Le couple, qui a fait l'acquisition d'un duplex il y a deux ans, ne se sent pas pressé outre mesure. «On a rénové la cuisine pendant tout un été en continuant d'habiter la maison. On se faisait à manger au sous-sol avec les enfants. On avait un petit réchaud, mais on a surtout mangé des salades et des plats froids. Les enfants aiment ça!», explique-t-elle.

Trois histoires différentes, mais un même constat chez ces couples de rénovateurs en herbe: entreprendre un tel chantier sans l'aide de la famille et des amis est difficilement concevable. «La famille, c'est elle qui nous a le plus aidés... Elle est pour au moins 50 % de la réussite!» estime Julie Lebeau.

«Mon père s'est beaucoup investi dans notre projet. Il se débrouillait bien en électricité, une étape assez complexe. Le fait d'avoir réalisé certains travaux en sa compagnie m'a beaucoup rapproché de lui», souligne pour sa part Jean-Philippe maintenant âgé de 23 ans. Il reconnaît également que son père a joué un autre rôle très important: celui du banquier. «Même si Catherine et moi avions des économies, mes parents ont coopéré financièrement pour nous avancer ce qu'il nous manquait.»

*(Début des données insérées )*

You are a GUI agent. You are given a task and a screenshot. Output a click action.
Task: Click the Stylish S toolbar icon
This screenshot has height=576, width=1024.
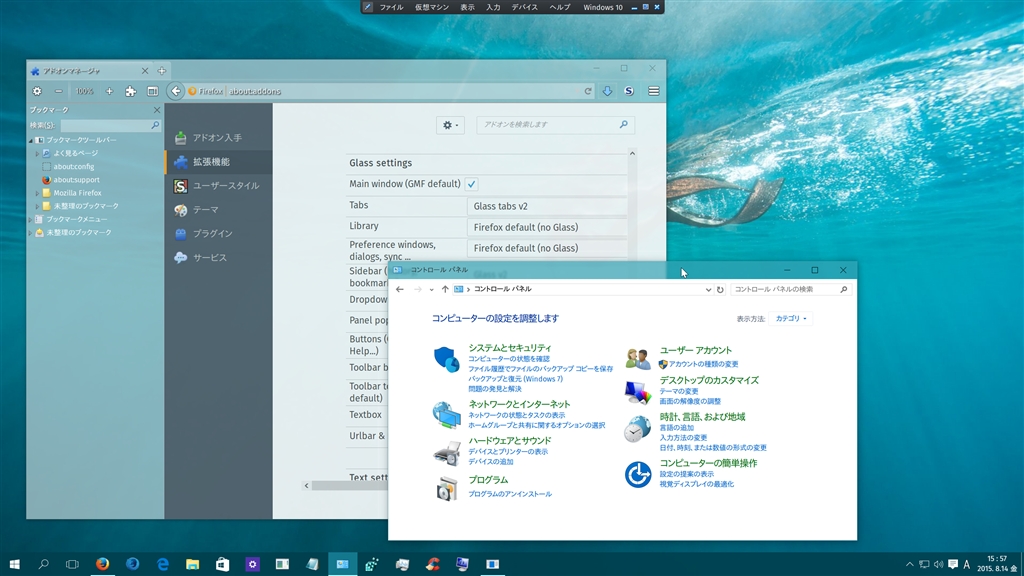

Jean-Philippe a aussi pu compter sur l'aide précieuse de plusieurs amis, que ce soit pour plâtrer les murs ou donner un coup de pinceau. Des tâches qui ne sont pas «si compliquées que ça», fait remarquer Catherine Bourgault-Poulin.

«On expliquait bien ce qu'il fallait faire et nos amis s'exécutaient. Ce n'est pas sorcier, tout le monde peut y arriver. Il s'agit d'être bien équipé en matériaux et d'avoir les bons outils», ajoute-t-elle.

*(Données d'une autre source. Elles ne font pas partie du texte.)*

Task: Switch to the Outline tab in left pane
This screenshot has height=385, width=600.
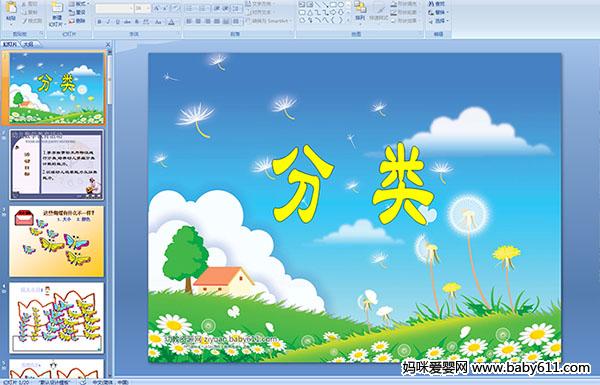Action: [x=28, y=44]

Elle recommande toutefois de toujours s'en remettre au plus connaisseur en la matière. Ce qui n'est pas sans causer certaines tensions dans un couple lorsque le plus habile, c'est l'autre. «Ça peut poser un problème quand l'un s'y connaît mieux que l'autre. Jean-Philippe savait qu'il pouvait compter sur moi.»

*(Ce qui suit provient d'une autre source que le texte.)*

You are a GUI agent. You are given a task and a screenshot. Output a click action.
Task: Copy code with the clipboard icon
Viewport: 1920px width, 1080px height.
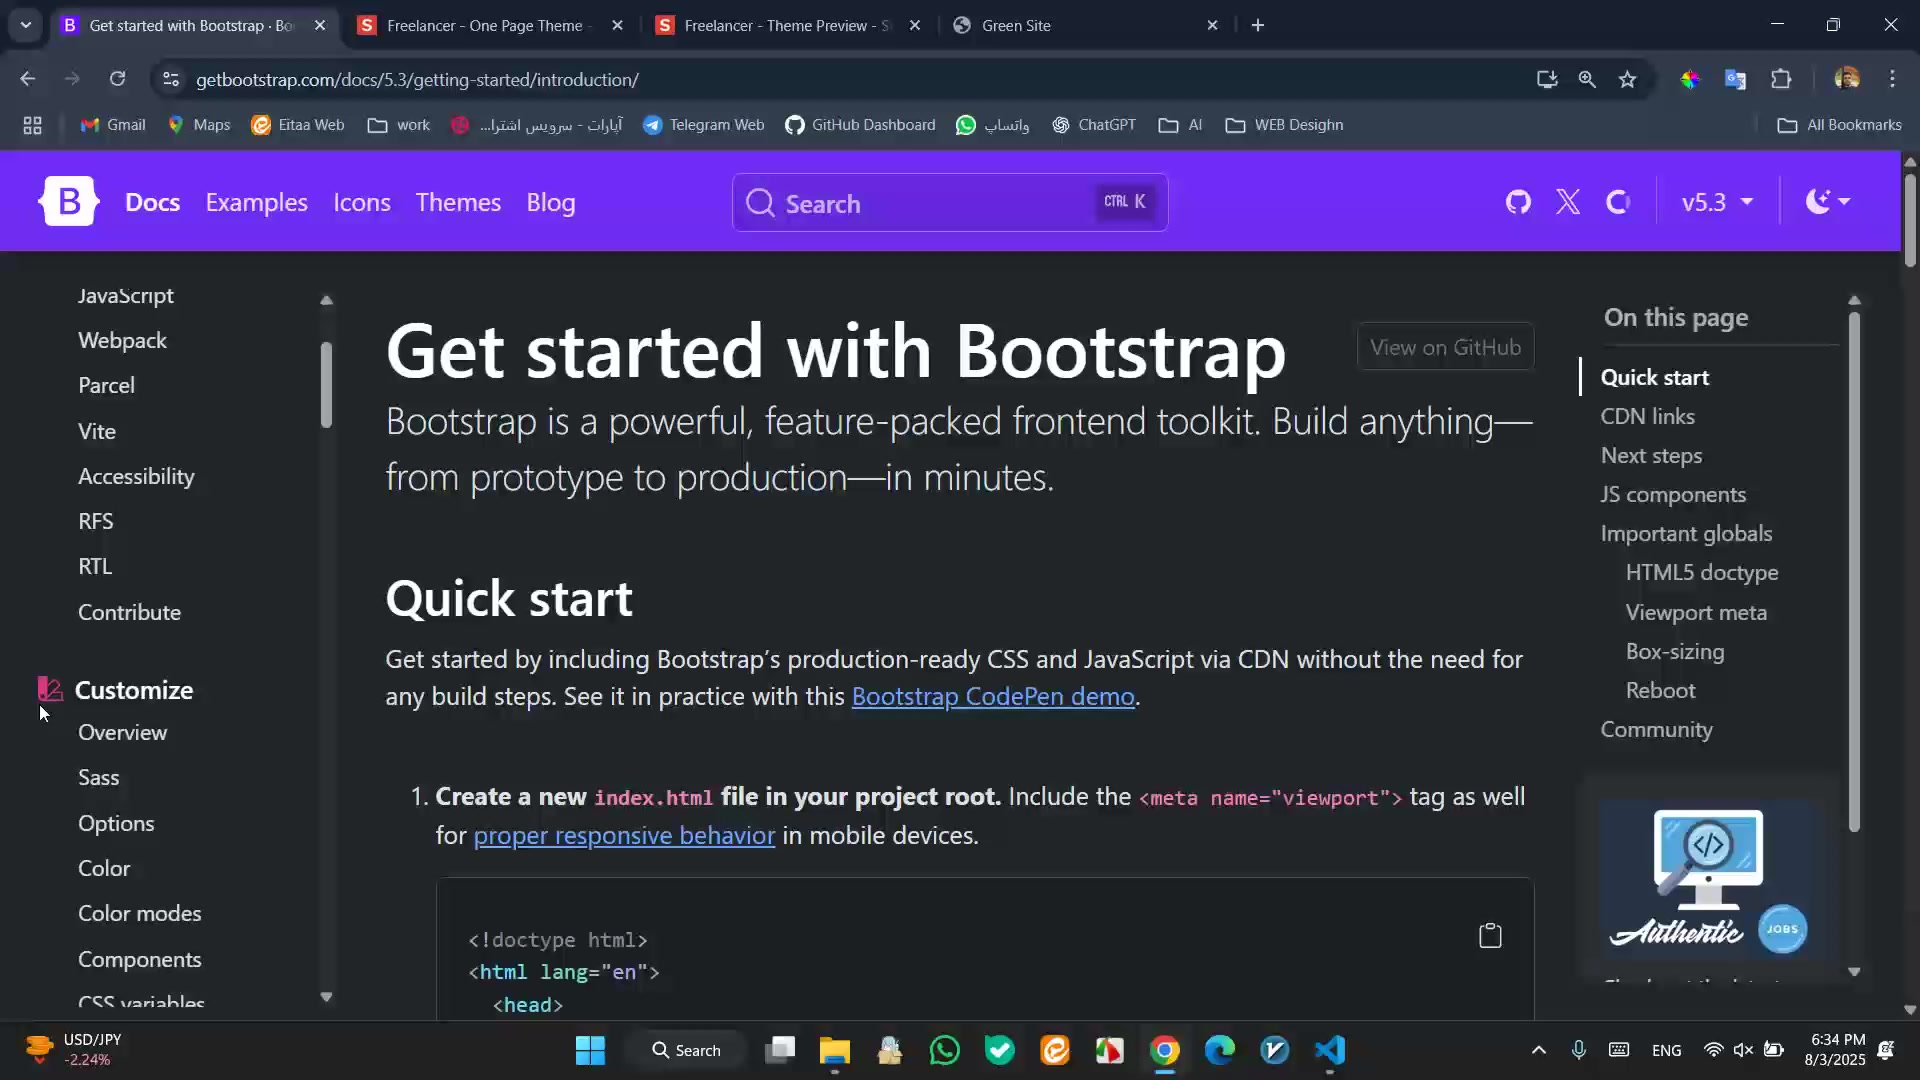click(1490, 936)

Pour Julie Lebeau, la confiance mutuelle est indispensable. «Je n'avais aucune expérience. J'avais du mal à visualiser et à concevoir le travail dans son ensemble. J'aurais sans doute sauté des étapes dans la logistique. Je devais donc faire confiance aveuglément à Patrick et je m'impatientais parfois», explique-t-elle.

Les filles au marteau

«Je faisais ce que je pouvais. J'ai dû tout apprendre, non seulement à travailler manuellement, mais surtout à le faire avec des gars, qui ne répondent pas toujours aux questions quand ils sont absorbés dans leur travail. En général, ils n'aiment pas vraiment parler, lance Julie en jetant un regard amusé à son chum. Mais j'ai surtout participé au magasinage et à la décoration.»

Sûre d'elle, Catherine se croit capable de répéter l'expérience, même avec une personne moins expérimentée. «Je peux maintenant construire un mur au complet. Je me débrouille en plomberie et en électricité, mais je suis plus à l'aise pour des petites affaires. C'est quand même nous qui avons tout décidé et tout fait, jusqu'à la touche finale en décoration.»

Peggy Trousseau dit aider son copain autant que possible. «Tout ce que je peux faire, je le fais. Mais toute seule, je ne sais pas si j'aurais eu le courage. Il faut vraiment être motivée», avoue la jeune femme. Pourtant, elle ajoute qu'elle n'hésiterait pas une seconde si c'était à recommencer. «Malgré tout, je me suis rendu compte que c'est incroyable ce qu'on peut faire soi-même.»

Le jeu en vaut-il la chandelle? «Si c'était à refaire, on y réfléchirait bien, répond Patrick Murray. Surtout en ce qui a trait au budget. Pour une personne qui n'a pas beaucoup d'économies, il vaut peut-être mieux demander conseil, quitte à faire évaluer les coûts par deux ou trois experts différents. Dans certains cas, ça peut faire toute la différence», conclut-il.